Задачи для решения
1) Проверьте, согласуются ли с отрывком о Шевыреве и «поэзии мысли» три утверждения: (а) Шевырев признал Лермонтова поэтом мысли; (б) Шевырев объявил Бенедиктова осуществлением своих требований к поэзии мысли; (в) автор считает, что в своей оценке Бенедиктова Шевырев был непоследователен. На каждое ответьте «да» или «нет» и процитируйте решающие слова отрывка.
2) Напишите продолжение отрывка о Шевыреве и «поэзии мысли», начиная сразу после его последнего предложения.

Но дело в том, что мыслящий дух должен мыслить, а мыслить можно только по законам мысли, а законы мысли, то есть логические законы, — это уже нечто объективное, обоснованное структурой самой действительности и предписанное человеческому сознанию самой действительностью. Следовательно, выход к мысли был крушением романтизма, поскольку он разбивал самозамкнутость индивидуальности, личности, вознесшей себя над миром и возмечтавшей о беззаконности абсолютной своей свободы.
Таким образом, концепция «поэзии мысли» любомудров, и в частности Шевырева, была безнадежной попыткой удержаться на позициях романтизма, и безнадежна она была потому, что, стремясь спасти романтизм, она обращалась за помощью к тому, что было враждебно романтизму. Это совершенно явственно видно в поэтической практике так называемой «поэзии мысли», поднятой на щит любомудрами и Шевыревым. Как известно, Шевырев восторженно прославлял и объявил осуществлением его требований поэзии мысли Бенедиктова. Между тем ни Пушкина, ни Гоголя, ни позднее Лермонтова он не признал поэтами мысли. По этому поводу в науке выражались и удивления и возмущения, причем такая дикая «ошибка» относилась за счет безвкусия, или странности, или вздорности самого Шевырева.
Между тем тут не было ни ошибки, ни странности с точки зрения Шевырева; наоборот, он был последователен. Пушкин и Гоголь раскрывали мысль как объективное, как логически развернутое понимание действительности, как результат мышления, направленного на объект (на действительность), как закономерность бытия, объемлющую и самого автора и его «субъективность». Такой мысли, рушащей субъективизм, Шевырев принять не мог. А Бенедиктов его вполне устраивал, потому что в поэзии Бенедиктова мысли как содержания, как объективных утверждений вовсе не было; зато был в ней образ поэта, воспарившего в сферу вдохновенного мышления, был, пусть иллюзорный, но резко выраженный образ напряжения мыслительных сил личности; были в ней и сравнивание предметов как процесс мышления, и сопоставления, и «преображение мира» произвольной «игрой ума», и усилия духа, старающегося сформулировать суждения; конечно, это были суждения ни о чем, ибо в пределах отъединенной личности невозможно мыслить ни о чем; но субъективное переживание мыслящего тут намечалось.
В результате же, поскольку мыслящий «ни о чем» человек — это мещанин, самодовольный и самовлюбленный пошляк, — поэзия Бенедиктова и стала поэзией мещанина и пошлого чинуши. Это обстоятельство не могло отпугнуть Шевырева, который и сам усердно двигался по пути превращения себя в чинушу от науки под благодатной сенью пресловутого села Поречья.

Содержимое набора данных
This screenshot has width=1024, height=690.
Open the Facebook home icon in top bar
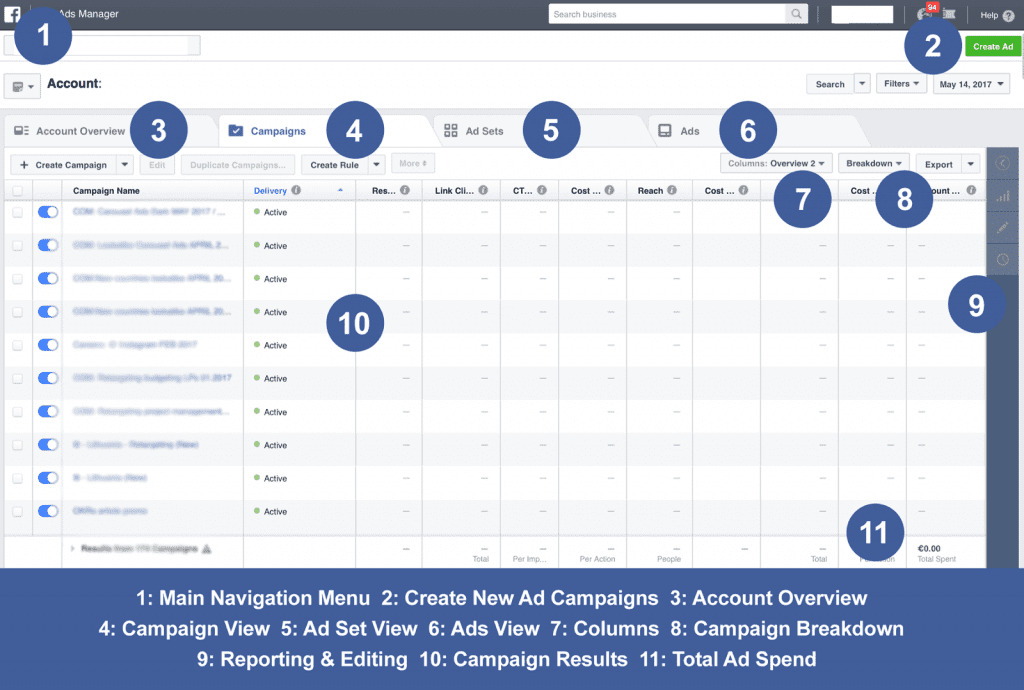click(x=12, y=14)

Ответы по задачам
1)
(а) Нет: «Между тем ни Пушкина, ни Гоголя, ни позднее Лермонтова он не признал поэтами мысли».
(б) Да: «Шевырев восторженно прославлял и объявил осуществлением его требований поэзии мысли Бенедиктова».
(в) Нет: «наоборот, он был последователен».

2)
Но если в 30-х годах внутренняя пустота мышления, взятого не с точки зрения истины, а с точки зрения самоуслаждения процессом мышления, обнаружилась уже как прямая пошлость, то в 20-х годах этого еще не было и самый процесс «свободного мышления» мог представляться чем-то противостоящим царским и бюрократическим оковам именно в качестве свободы человеческого духа. Так и случилось с Веневитиновым, ставшим легендой русского свободолюбия. А ведь и в поэзии Веневитинова суть не в содержании мыслей, а в образе юного мудреца («любомудра»), мыслящего, — а о чем и что — это вовсе не так уж ясно. Ведь и в стихах Веневитинова «сумма идей» (по слову Пушкина) вовсе не богата, более того, удивительно бедна, и, что самое важное, эти мысли, выраженные Веневитиновым, — это вовсе не мысли об «объекте», о человеке, обществе, мире, а только мысли о мысли в поэзии, то есть мысли о мыслящем поэте, обращенные во внутрь самой субъективности поэта.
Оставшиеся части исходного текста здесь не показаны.